== Task description ==
Below are records; copy exactly the line containing "Mal wieder in" and every line after it, through the last.

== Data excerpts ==
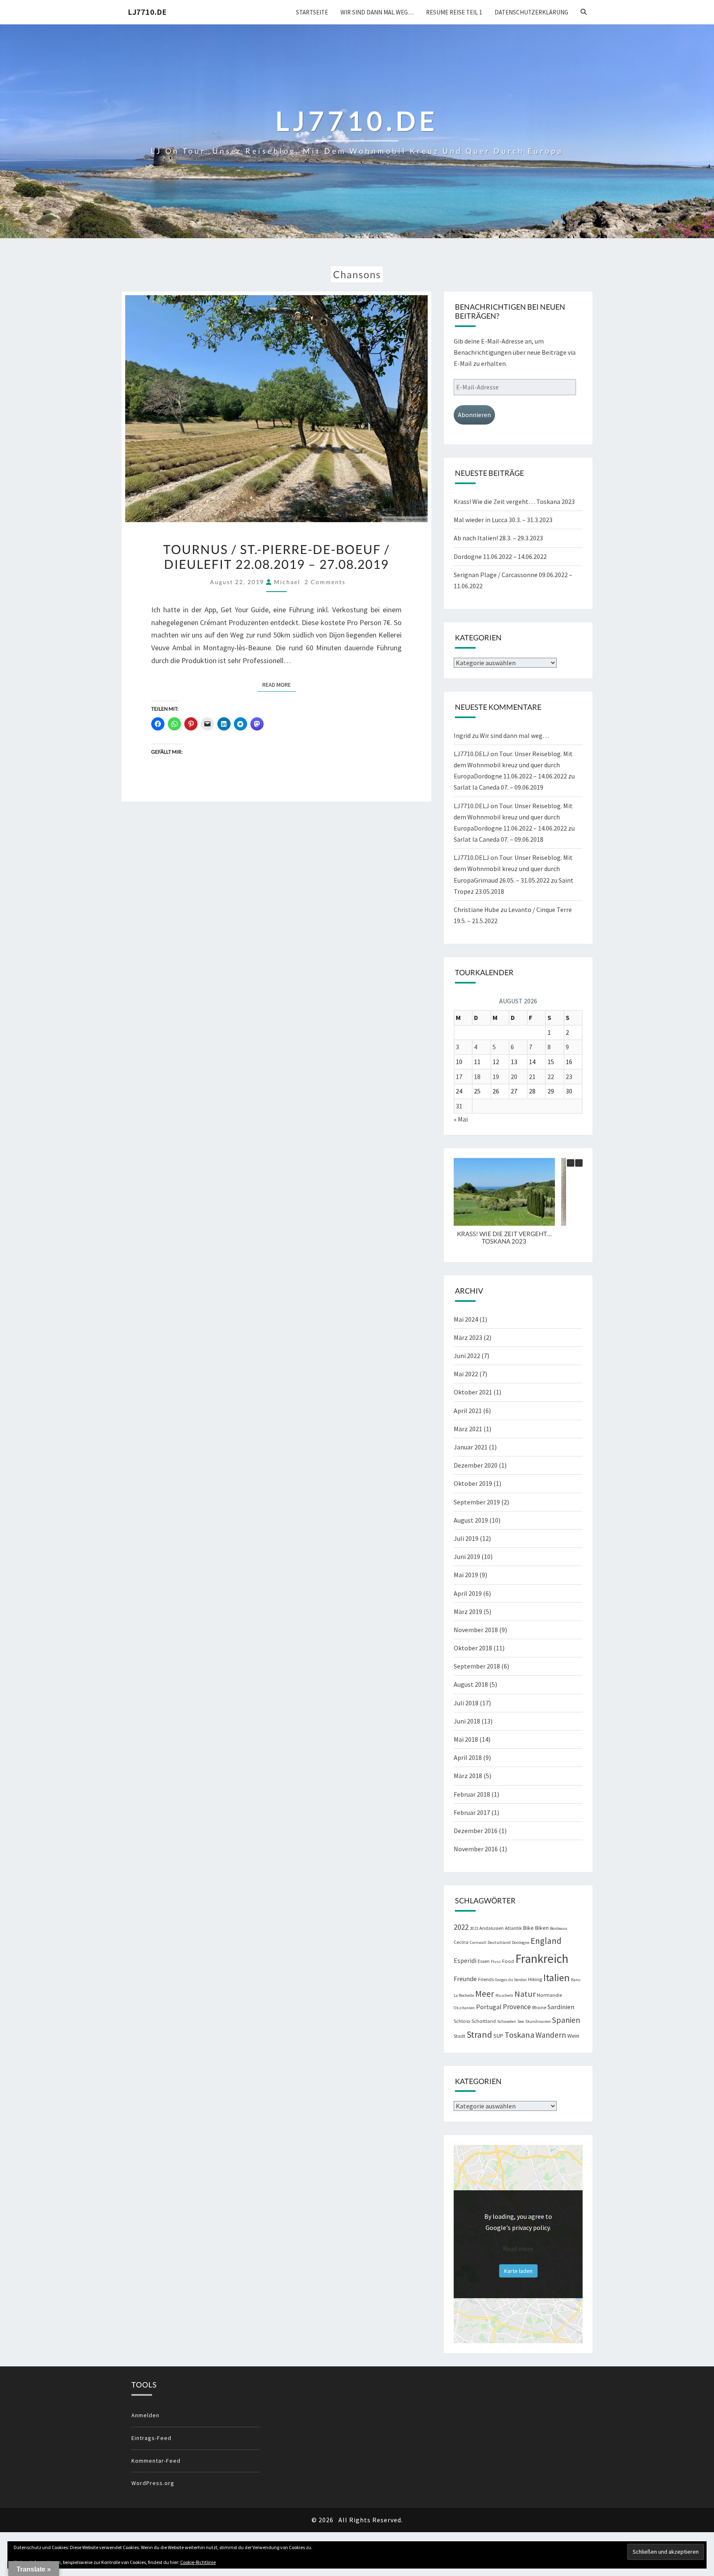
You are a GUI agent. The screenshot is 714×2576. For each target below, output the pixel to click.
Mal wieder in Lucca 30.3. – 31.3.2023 (503, 520)
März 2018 (468, 1775)
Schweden (506, 2021)
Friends (486, 1979)
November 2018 (476, 1630)
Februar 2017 (472, 1812)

== Problem solution ==
Mal wieder in Lucca 30.3. – 31.3.2023 (503, 520)
März 2018 (468, 1775)
Schweden (506, 2021)
Friends (486, 1979)
November 2018 (476, 1630)
Februar 2017 (472, 1812)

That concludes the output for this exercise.